Articles and commentaries published in the journal have argued a number of non-mainstream or scientifically discredited claims, including:that human activity has not contributed to climate change, and that global warming will be beneficial and thus not a cause for concern;
that HIV does not cause AIDS;
that the "gay male lifestyle" shortens life expectancy by 20 years.
that there is a link between abortion and the risk of breast cancer.
that there are possible links between autism and vaccinations.
A series of articles by pro-life authors published in the journal argued for a link between abortion and breast cancer. Such a link has been rejected by the scientific community, including the U.S. National Cancer Institute, the American Cancer Society, and the World Health Organization, among other major medical bodies.

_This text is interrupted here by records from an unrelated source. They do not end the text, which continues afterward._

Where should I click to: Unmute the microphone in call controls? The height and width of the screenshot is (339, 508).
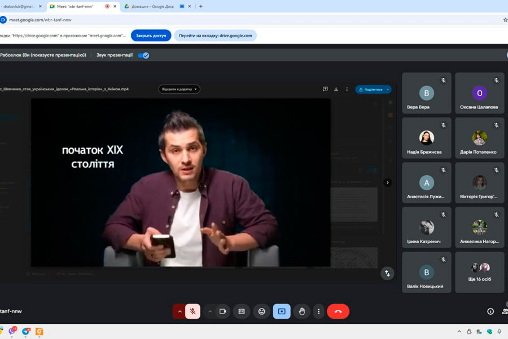tap(193, 311)
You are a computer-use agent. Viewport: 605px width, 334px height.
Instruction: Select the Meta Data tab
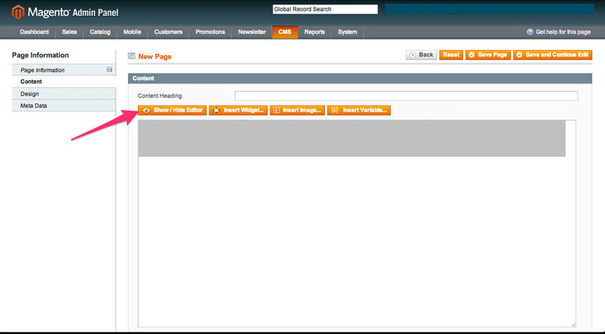click(x=33, y=105)
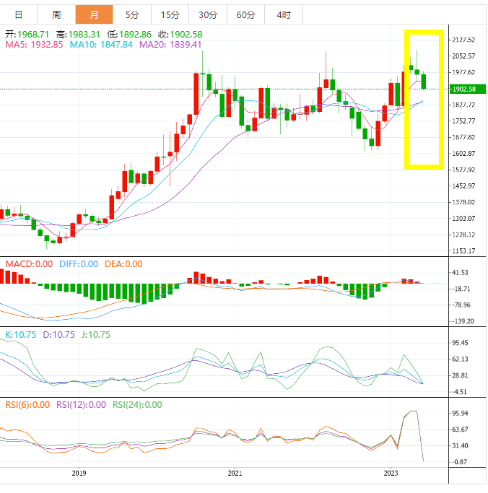Click the MA10: 1847.84 indicator label
The image size is (488, 493).
101,45
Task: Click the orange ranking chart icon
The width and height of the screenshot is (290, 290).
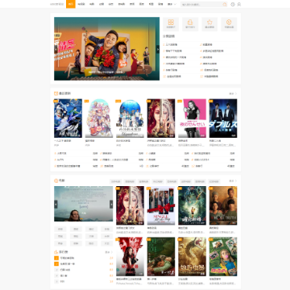Action: (56, 252)

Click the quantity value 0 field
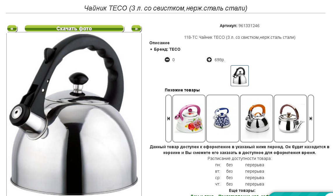(x=173, y=60)
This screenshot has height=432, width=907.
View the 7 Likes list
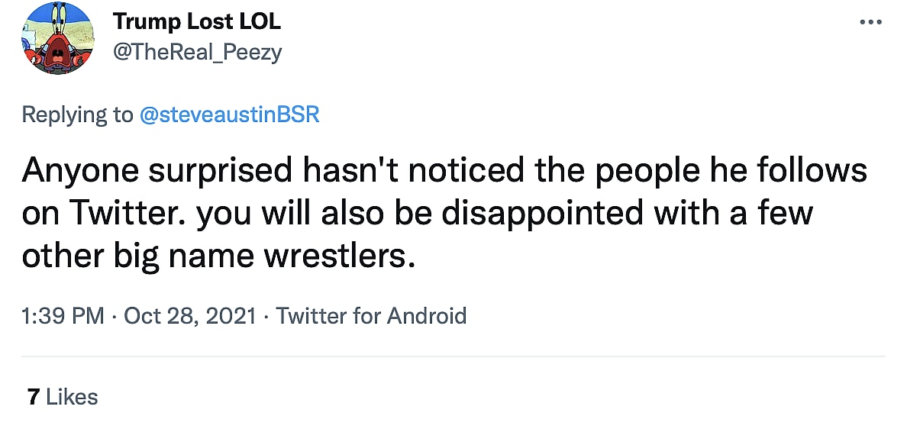63,397
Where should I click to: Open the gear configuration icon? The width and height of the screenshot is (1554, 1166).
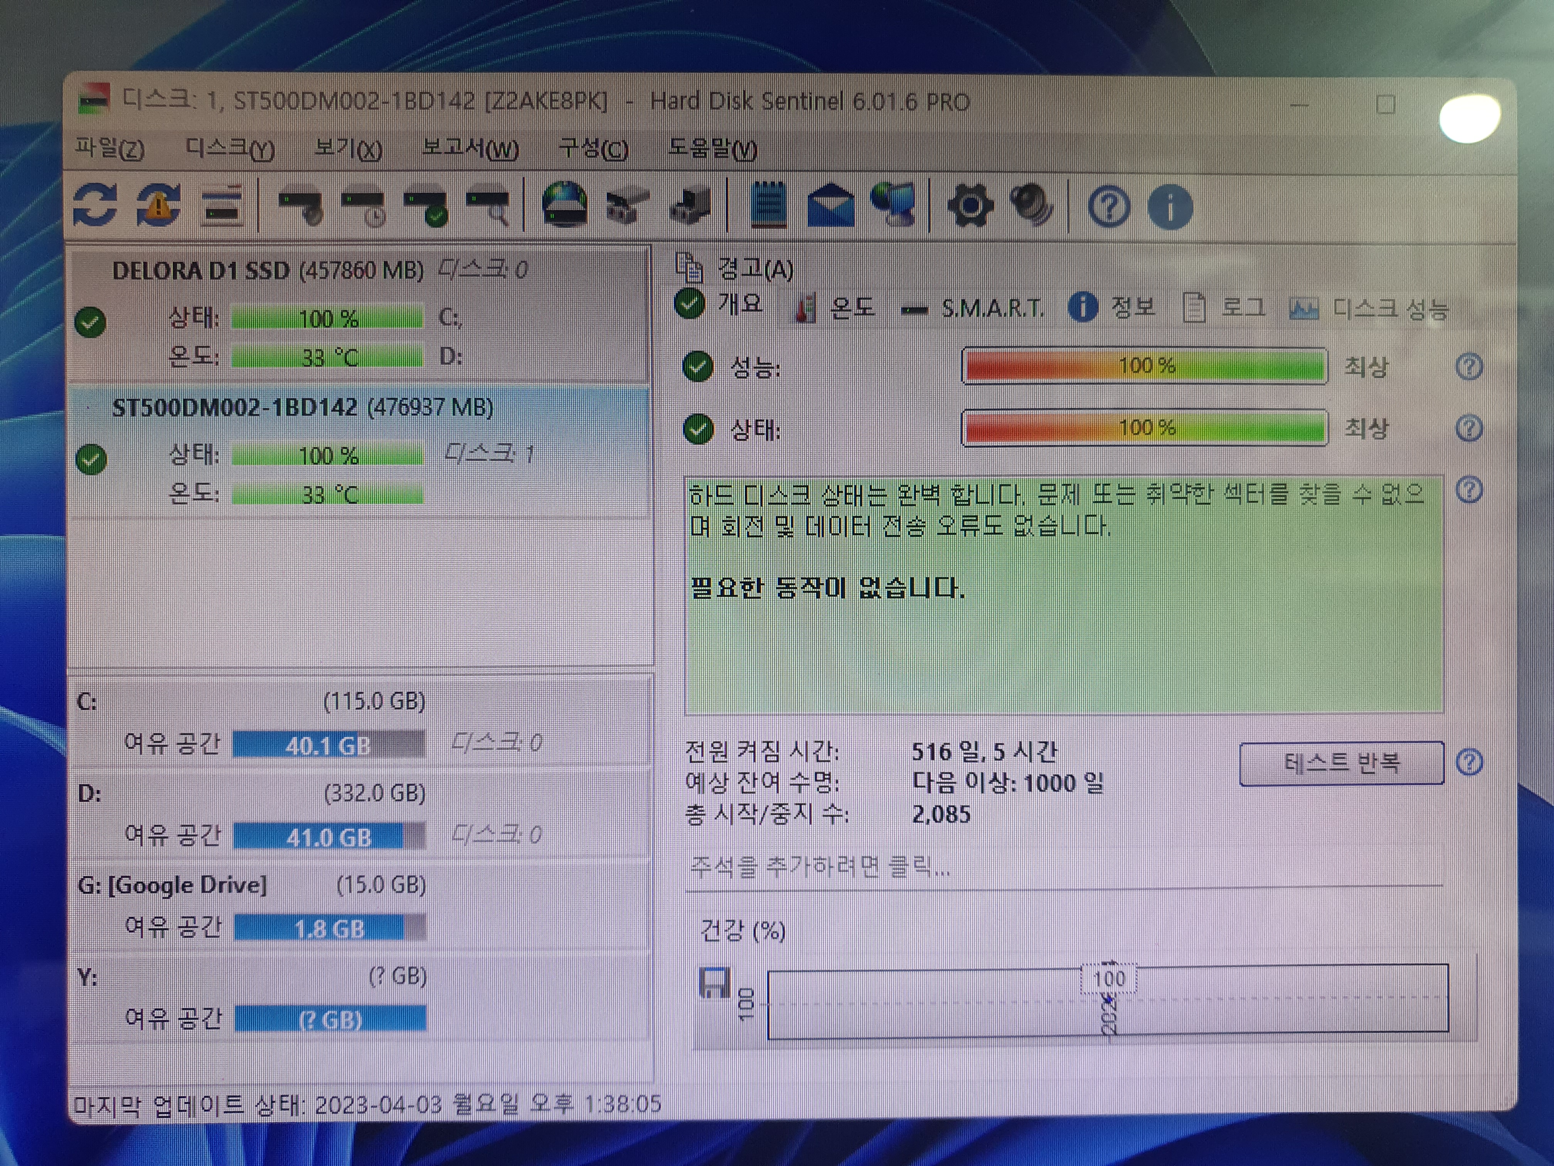(x=970, y=205)
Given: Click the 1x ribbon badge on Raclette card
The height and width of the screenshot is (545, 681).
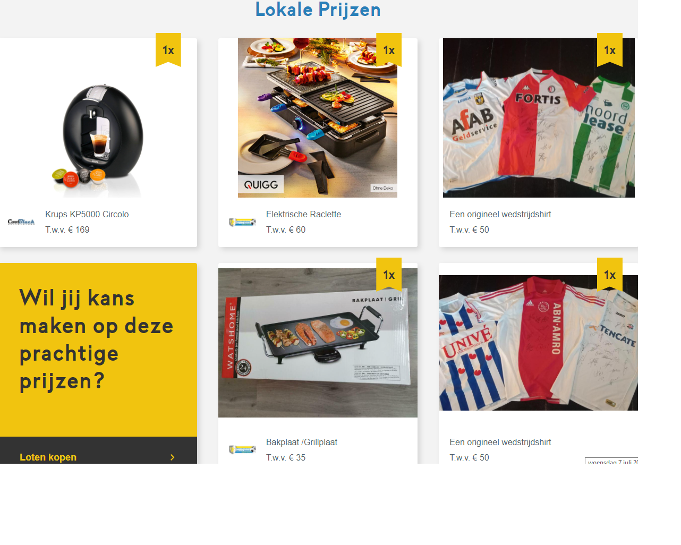Looking at the screenshot, I should click(389, 50).
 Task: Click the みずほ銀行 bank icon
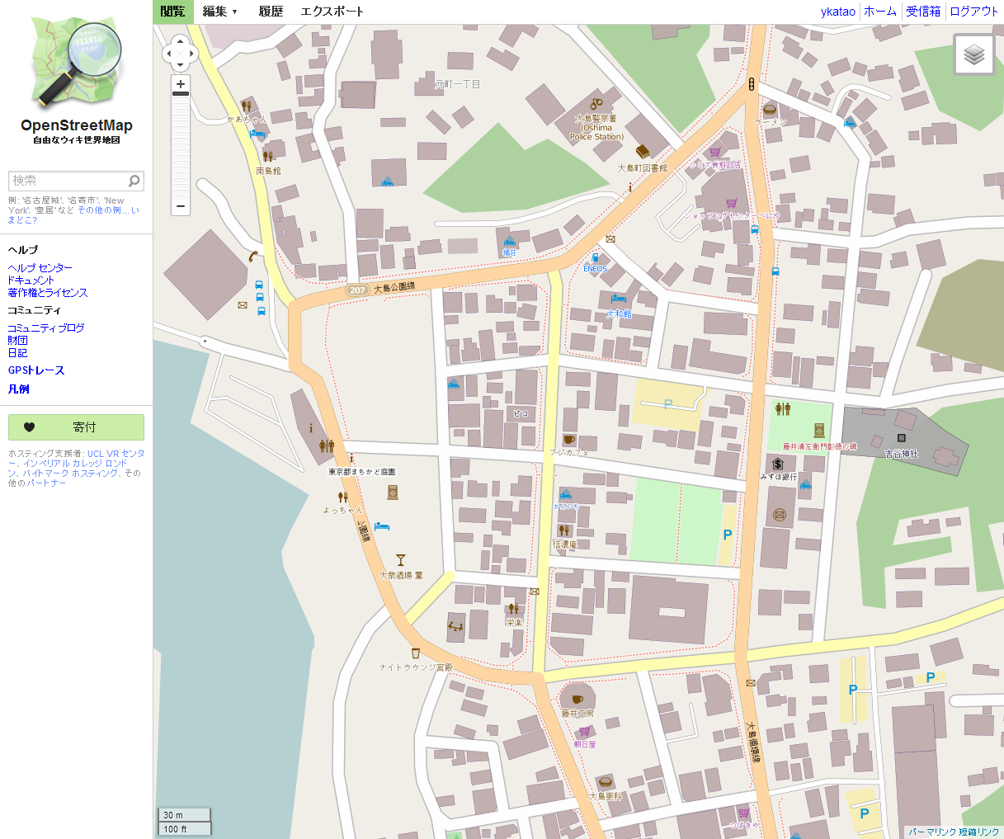click(778, 464)
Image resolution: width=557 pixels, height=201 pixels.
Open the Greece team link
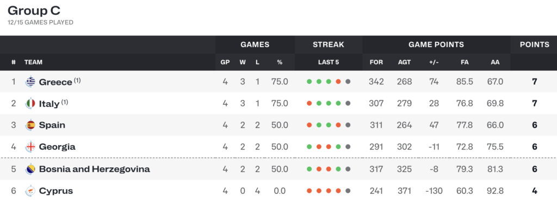55,82
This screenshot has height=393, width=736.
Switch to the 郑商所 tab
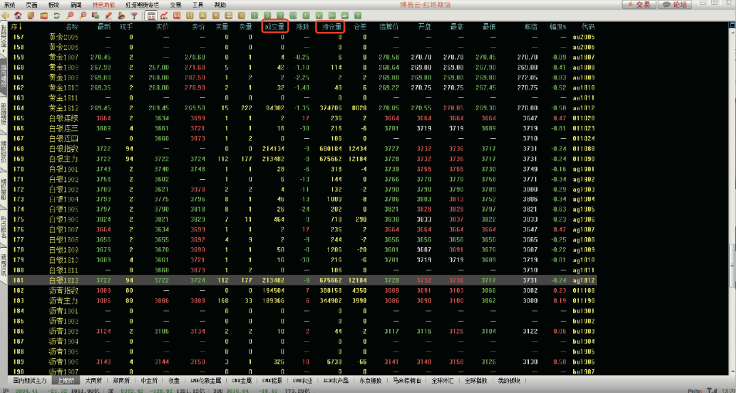tap(121, 381)
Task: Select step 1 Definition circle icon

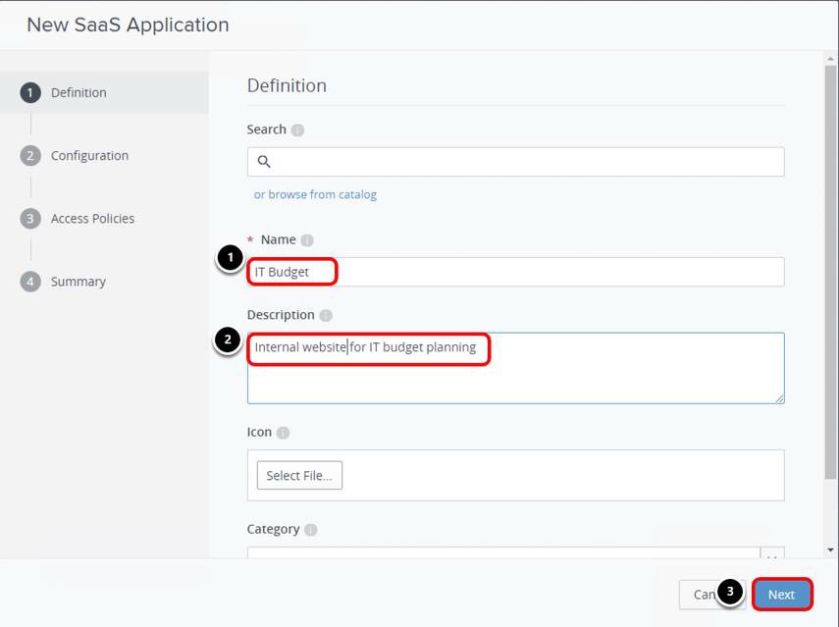Action: click(x=30, y=93)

A 2003 paper published in the journal, claiming that vaccination was harmful, was criticized for poor methodology, lack of scientific rigor, and outright errors by the World Health Organization and the American Academy of Pediatrics. A National Public Radio piece mentioned inaccurate information published in the Journal and said: "The journal itself is not considered a leading publication, as it's put out by an advocacy group that opposes most government involvement in medical care."
The Journal has also published articles advocating politically and socially conservative policy positions, including:that the Food and Drug Administration and Centers for Medicare and Medicaid Services are unconstitutional;
that "humanists" have conspired to replace the "creation religion of Jehovah" with evolution;
that "anchor babies" are valuable to undocumented immigrants, particularly if the babies are disabled.
In a 2005 article published in the Journal, Madeleine Cosman argued that illegal immigrants were carriers of disease, and that immigrants and "anchor babies" were launching a "stealthy assault on [American] medicine." In the article, Cosman claimed that "Suddenly, in the past 3 years America has more than 7,000 cases of leprosy" because of illegal aliens. The journal's leprosy claim was cited and repeated by Lou Dobbs as evidence of the dangers of illegal immigration.
Publicly available statistics show that the 7,000 cases of leprosy occurred during the past 30 years, not the past three as Cosman claimed. James L. Krahenbuhl, director of the U.S. government's leprosy program, stated that there had been no significant increase in leprosy cases, and that "It [leprosy] is not a public health problem—that’s the bottom line." National Public Radio reported that the Journal article "had footnotes that did not readily support allegations linking a recent rise in leprosy rates to illegal immigrants." The article's erroneous leprosy claim was pointed out by 60 Minutes, National Public Radio, and the New York Times but has not been corrected by the Journal.